Perilaku tak terpuji itu memuncak ketika membangun sentimen keagamaan dalam pengerahan massa untuk kemudian memaksakan kehendak kepada negara. Perilaku seperti inilah yang patut digarisbawahi generasi milenial agar di kemudian hari tidak dicontoh atau di-copy paste untuk kepentingan apa pun. Lagi pula, perilaku seperti itu tidak demokratis. Kalau negara tunduk pada pemaksaan kehendak itu, justru negara yang melanggar UU dan ketentuan hukum. Tidak ada negara yang mau kalah oleh pemaksaan kehendak dari mereka yang melanggar hukum dan UU.

Sepanjang dekade ini dan seterusnya, orang-orang muda Indonesia perlu menyadari lagi bahwa warga bangsa ini sedang melakoni proses regenerasi kepemimpinan di berbagai bidang kehidupan berbangsa dan bernegara. Sesuai kehendak zaman, para sepuh dan senior pada akhirnya harus memasuki periode istirahat atau sabbatical, dan menyerahkan kepemimpinan pengelolaan hidup berbangsa dan bernegara kepada mereka yang sekarang diidentifikasi sebagai generasi milenial. Memang, tidak berarti para sepuh dilarang tampil memimpin. Peluang selalu terbuka. Di Malaysia, Mahathir Muhamad yang sepuh tampil lagi memimpin. Di Amerika Serikat, sosok sepuh yang juga mantan wakil presiden, Joe Biden, berniat maju bersaing dalam pemilihan presiden tahun 2020 mendatang.

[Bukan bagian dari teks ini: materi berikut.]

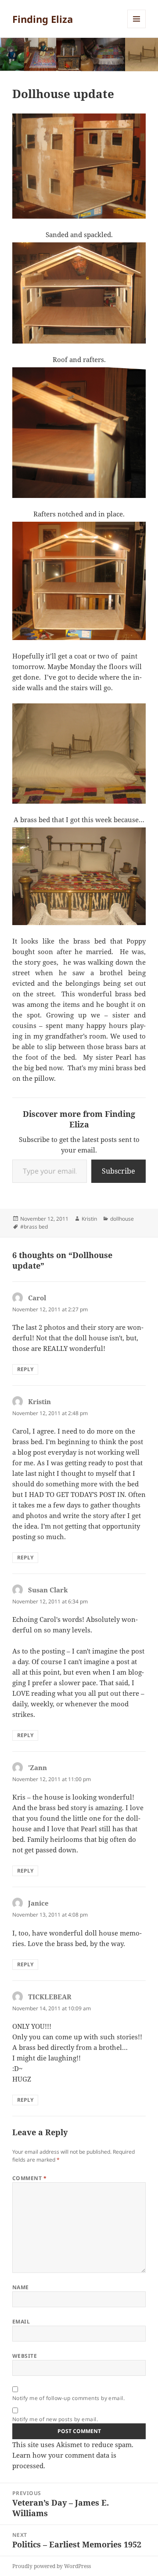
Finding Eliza (42, 19)
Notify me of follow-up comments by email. (68, 2398)
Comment (29, 2178)
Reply (25, 1369)
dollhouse (122, 1218)
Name (20, 2287)
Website (24, 2356)
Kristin (89, 1218)
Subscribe (118, 1171)
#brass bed (34, 1226)
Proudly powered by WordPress (51, 2566)
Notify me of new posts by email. (55, 2419)
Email (21, 2321)
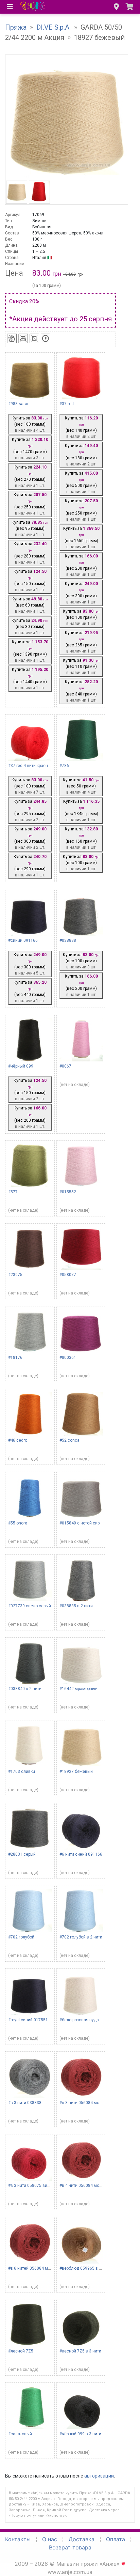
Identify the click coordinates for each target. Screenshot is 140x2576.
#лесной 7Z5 (20, 2351)
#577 (13, 1192)
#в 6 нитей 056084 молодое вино (40, 2268)
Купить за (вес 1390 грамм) (30, 651)
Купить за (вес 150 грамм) (30, 580)
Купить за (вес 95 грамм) (30, 528)
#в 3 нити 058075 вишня (31, 2185)
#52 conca (69, 1440)
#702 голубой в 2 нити (80, 1937)
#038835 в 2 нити (76, 1606)
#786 (64, 765)
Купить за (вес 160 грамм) (81, 838)
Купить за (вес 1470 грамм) (30, 448)
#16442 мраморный (78, 1688)
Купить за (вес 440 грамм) (30, 991)
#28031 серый (22, 1854)
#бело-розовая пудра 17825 (86, 2020)
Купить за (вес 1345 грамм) (81, 810)
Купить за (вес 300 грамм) (81, 592)
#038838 (67, 940)
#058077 (67, 1274)
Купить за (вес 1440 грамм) (30, 678)
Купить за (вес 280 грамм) (30, 553)
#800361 (67, 1357)
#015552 (67, 1192)
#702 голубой (21, 1937)
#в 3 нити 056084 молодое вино (90, 2102)
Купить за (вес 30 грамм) (30, 626)
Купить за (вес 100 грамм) (30, 424)
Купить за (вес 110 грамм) (81, 666)
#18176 (15, 1357)
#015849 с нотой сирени (83, 1523)
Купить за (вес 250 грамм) (30, 504)
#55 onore (17, 1523)
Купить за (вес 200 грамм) (81, 565)
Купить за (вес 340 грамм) (81, 691)
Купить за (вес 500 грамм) (81, 482)
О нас (49, 2539)
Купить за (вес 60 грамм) (30, 605)
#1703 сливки (21, 1771)
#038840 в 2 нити (24, 1688)
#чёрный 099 (20, 1066)
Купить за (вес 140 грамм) (81, 427)
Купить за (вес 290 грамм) (30, 865)
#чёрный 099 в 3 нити (80, 2434)
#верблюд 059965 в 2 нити (85, 2268)
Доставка (81, 2539)
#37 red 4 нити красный (30, 765)
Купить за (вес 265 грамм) (81, 642)
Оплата (115, 2539)
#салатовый (20, 2434)
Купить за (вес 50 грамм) (81, 786)
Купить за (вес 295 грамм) (30, 810)
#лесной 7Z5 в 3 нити (80, 2351)
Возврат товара (70, 2547)
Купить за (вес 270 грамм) (30, 476)
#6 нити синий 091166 (80, 1854)
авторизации (99, 2476)
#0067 (65, 1066)
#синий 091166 (23, 940)
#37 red (66, 403)
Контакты (18, 2539)
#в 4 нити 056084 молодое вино (90, 2185)
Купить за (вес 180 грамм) (81, 454)
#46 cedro (17, 1440)
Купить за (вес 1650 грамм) (81, 537)
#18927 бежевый (76, 1771)
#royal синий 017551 (28, 2020)
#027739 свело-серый (29, 1606)
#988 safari (19, 403)
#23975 (15, 1274)
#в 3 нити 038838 (24, 2102)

Namun, dalam proses regenerasi yang normal, kompetisi akan didominasi orang-orang muda sesuai tuntutan keadaan karena mereka lebih komunikatif dengan zamannya. Di Indonesia, regenerasi kepemimpinan sejatinya sudah berjalan. Selain tampilnya Joko Widodo sebagai presiden, kepemimpinan wilayah di sejumlah daerah juga sudah dipercayakan kepada orang muda berusia 40 tahunan. Regenerasi tak bisa dihentikan, karena itu generasi milenial harus pro aktif menanggapi panggilan dan tuntutan zaman.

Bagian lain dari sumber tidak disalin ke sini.